Explicação:Leônidas da Silva, conhecido pelo apelido “Diamante Negro” e famoso por popularizar a bicicleta no futebol, teve seu perfil associado ao de Arias de Oliveira, acusado de cometer o crime analisado no livro de Boris Fausto (foto: reprodução).
Ao explorar o processo de investigação e julgamento de Arias de Oliveira no crime do restaurante chinês, Boris Fausto faz uma cuidadosa análise dos fundamentos da Justiça no Brasil dos anos 1930, das concepções de direito então vigentes e da relação entre as ideias jurídicas e as práticas judiciárias.

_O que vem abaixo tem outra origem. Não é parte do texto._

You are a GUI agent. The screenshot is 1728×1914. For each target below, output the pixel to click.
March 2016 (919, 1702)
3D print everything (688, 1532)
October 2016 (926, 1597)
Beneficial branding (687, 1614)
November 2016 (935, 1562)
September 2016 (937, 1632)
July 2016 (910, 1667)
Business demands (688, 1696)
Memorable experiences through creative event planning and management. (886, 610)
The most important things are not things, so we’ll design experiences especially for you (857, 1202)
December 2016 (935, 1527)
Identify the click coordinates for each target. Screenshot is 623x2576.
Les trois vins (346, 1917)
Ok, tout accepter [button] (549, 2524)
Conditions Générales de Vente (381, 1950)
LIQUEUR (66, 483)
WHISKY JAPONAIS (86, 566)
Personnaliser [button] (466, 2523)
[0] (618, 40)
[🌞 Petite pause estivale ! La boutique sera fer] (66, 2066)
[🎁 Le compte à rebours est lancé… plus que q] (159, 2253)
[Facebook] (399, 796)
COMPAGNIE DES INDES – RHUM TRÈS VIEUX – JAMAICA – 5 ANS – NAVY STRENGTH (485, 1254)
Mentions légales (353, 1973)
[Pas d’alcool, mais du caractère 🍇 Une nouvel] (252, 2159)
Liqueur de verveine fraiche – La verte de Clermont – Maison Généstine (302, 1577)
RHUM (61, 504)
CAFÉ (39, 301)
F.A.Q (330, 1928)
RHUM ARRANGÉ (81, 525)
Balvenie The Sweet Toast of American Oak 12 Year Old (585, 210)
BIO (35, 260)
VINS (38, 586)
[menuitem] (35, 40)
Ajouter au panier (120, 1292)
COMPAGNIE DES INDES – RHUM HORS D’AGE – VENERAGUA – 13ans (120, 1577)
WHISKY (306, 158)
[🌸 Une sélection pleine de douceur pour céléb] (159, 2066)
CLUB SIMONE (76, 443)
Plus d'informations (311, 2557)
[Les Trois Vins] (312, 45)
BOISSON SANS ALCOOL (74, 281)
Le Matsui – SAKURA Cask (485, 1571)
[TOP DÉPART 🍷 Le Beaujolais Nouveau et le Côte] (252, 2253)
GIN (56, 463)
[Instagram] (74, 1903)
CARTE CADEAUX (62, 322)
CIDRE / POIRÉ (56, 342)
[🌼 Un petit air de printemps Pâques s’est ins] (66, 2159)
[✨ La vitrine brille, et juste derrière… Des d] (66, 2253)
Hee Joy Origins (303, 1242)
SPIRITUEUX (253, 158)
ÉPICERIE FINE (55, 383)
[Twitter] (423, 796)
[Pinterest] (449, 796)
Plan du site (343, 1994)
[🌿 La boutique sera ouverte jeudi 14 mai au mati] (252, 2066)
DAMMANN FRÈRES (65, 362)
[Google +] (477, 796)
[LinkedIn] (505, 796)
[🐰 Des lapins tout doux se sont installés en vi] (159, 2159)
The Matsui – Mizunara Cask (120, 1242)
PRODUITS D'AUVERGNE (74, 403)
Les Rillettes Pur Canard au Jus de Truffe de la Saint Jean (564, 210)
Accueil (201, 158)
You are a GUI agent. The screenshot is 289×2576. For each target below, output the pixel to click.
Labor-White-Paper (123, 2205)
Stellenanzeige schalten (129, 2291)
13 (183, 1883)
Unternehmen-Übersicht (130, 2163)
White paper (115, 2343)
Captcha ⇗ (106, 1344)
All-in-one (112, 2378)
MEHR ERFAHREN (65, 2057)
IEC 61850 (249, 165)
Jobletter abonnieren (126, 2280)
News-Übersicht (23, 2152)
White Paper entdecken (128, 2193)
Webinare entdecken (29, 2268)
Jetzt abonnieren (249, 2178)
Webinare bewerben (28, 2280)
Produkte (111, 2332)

Além disso – o que é fundamental para qualquer análise da Justiça –, o autor não deixa de prestar atenção nas pessoas que compunham o júri e nas suas próprias concepções sobre o comportamento criminoso. A partir daí, ele analisa o próprio andamento do processo, a influência da mídia (na época, os jornais) e a maneira como o julgamento foi conduzido.
Tudo isso estaria apenas no plano do pitoresco, não fosse o talento do historiador para usar esse longo processo criminal como uma porta de entrada para análises muito mais amplas. Fausto usa esse caso para discorrer sobre a criminalidade em São Paulo nos anos 1930, o funcionamento da Justiça e a discussão jurídica e psicológica sobre o comportamento humano em atos extremos, como é o crime.
É, assim, como bom exemplo de micro-história, que o livro é melhor lido. Não apenas por conta das relações entre macro e micro-história. Mas porque, ao analisar a sentença e se perguntar se ela seria diferente caso as vítimas fossem outras – membros de uma família tradicional, em vez de imigrantes, por exemplo –, Fausto se recusa a reforçar clichês sobre as relações entre criminalidade e racismo, sobre a parcialidade da Justiça, sobre a intromissão da mídia.
Ao concluir assim o livro – e mais não conto para não tirar do leitor o prazer de descobrir por si só o real desfecho da história –, Boris Fausto abre espaço para a reflexão sobre a imprevisibilidade e a incerteza que caracterizam o comportamento humano. Assim como a história.